[[ Records supplied open ]]
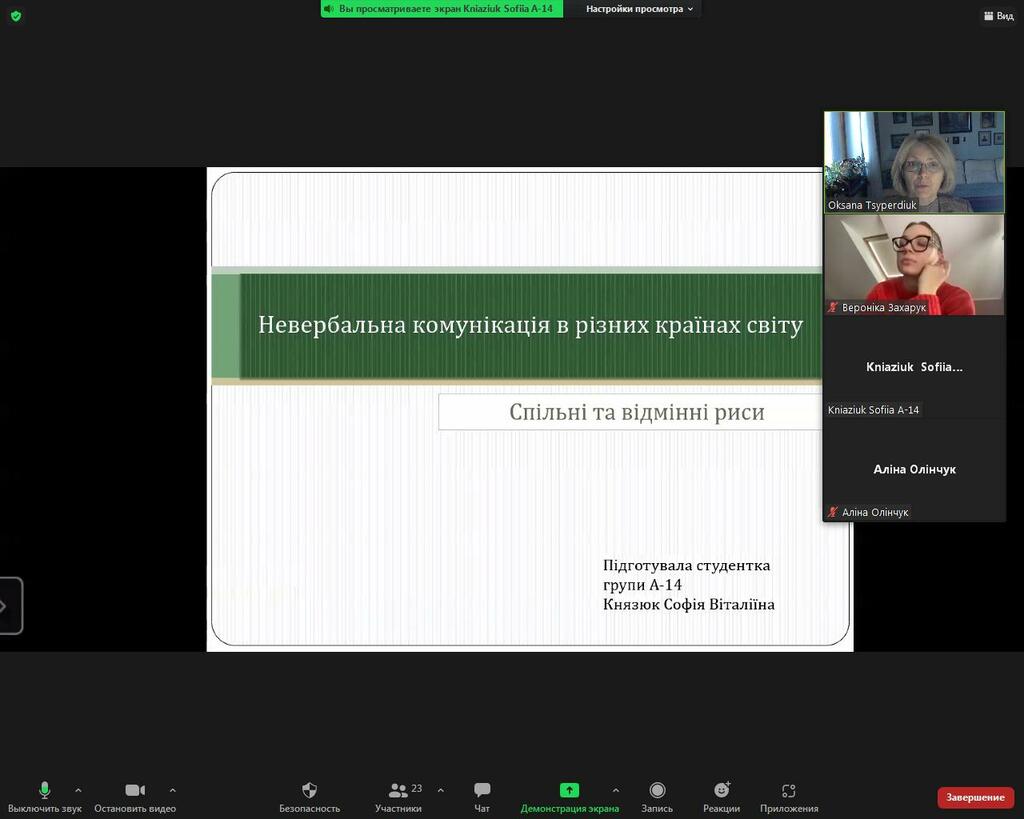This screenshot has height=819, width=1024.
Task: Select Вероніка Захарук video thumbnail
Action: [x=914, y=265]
[[ Records supplied closed ]]
[[ Records supplied open ]]
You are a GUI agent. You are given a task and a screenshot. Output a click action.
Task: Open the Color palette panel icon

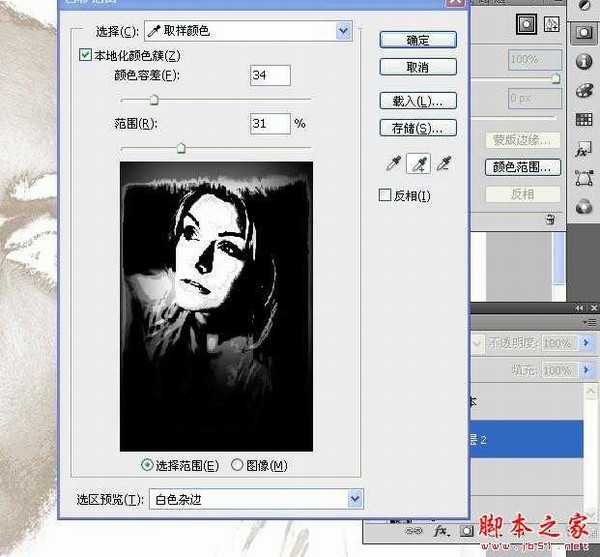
[[ Records supplied closed ]]
[[ Records supplied open ]]
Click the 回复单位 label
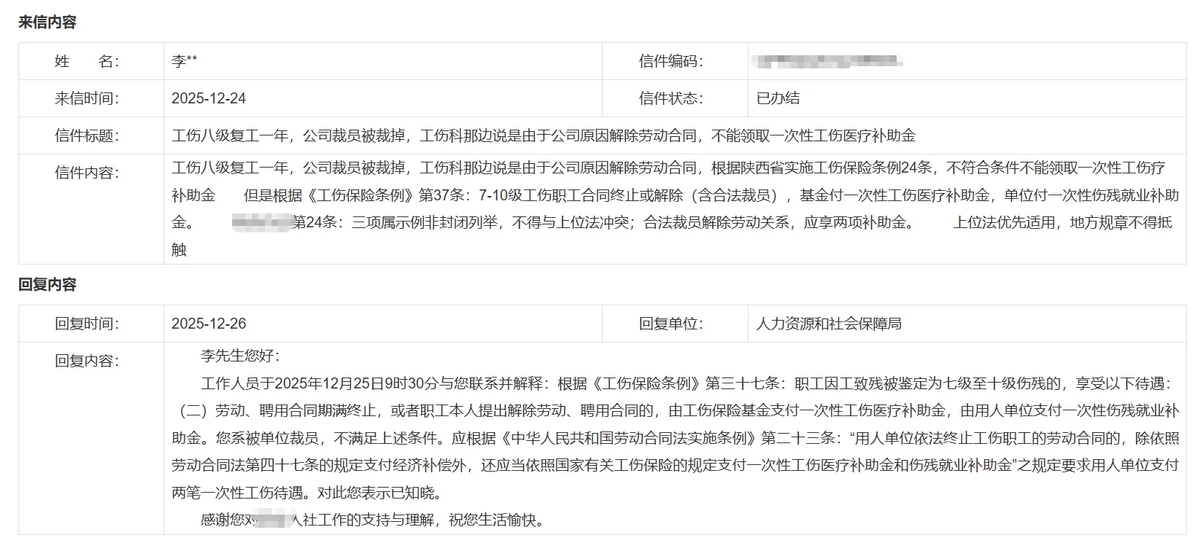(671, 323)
[[ Records supplied closed ]]
> [Exercise]: Set down exactly the lines of the data above, beginning with the line that has "You are a GUI" and ending with the line that has "Task: Open the Color palette panel icon", and no others.

> [Solved problem]:
You are a GUI agent. You are given a task and a screenshot. Output a click action.
Task: Open the Color palette panel icon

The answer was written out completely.